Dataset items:
____

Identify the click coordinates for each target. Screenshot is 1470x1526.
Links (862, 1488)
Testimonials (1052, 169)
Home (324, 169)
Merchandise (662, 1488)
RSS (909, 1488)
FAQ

____

■ Work instructions:
Reproduce the entries above in full, exactly as they read.

■ Answer:
Identify the click coordinates for each target. Screenshot is 1470x1526.
Links (862, 1488)
Testimonials (1052, 169)
Home (324, 169)
Merchandise (662, 1488)
RSS (909, 1488)
FAQ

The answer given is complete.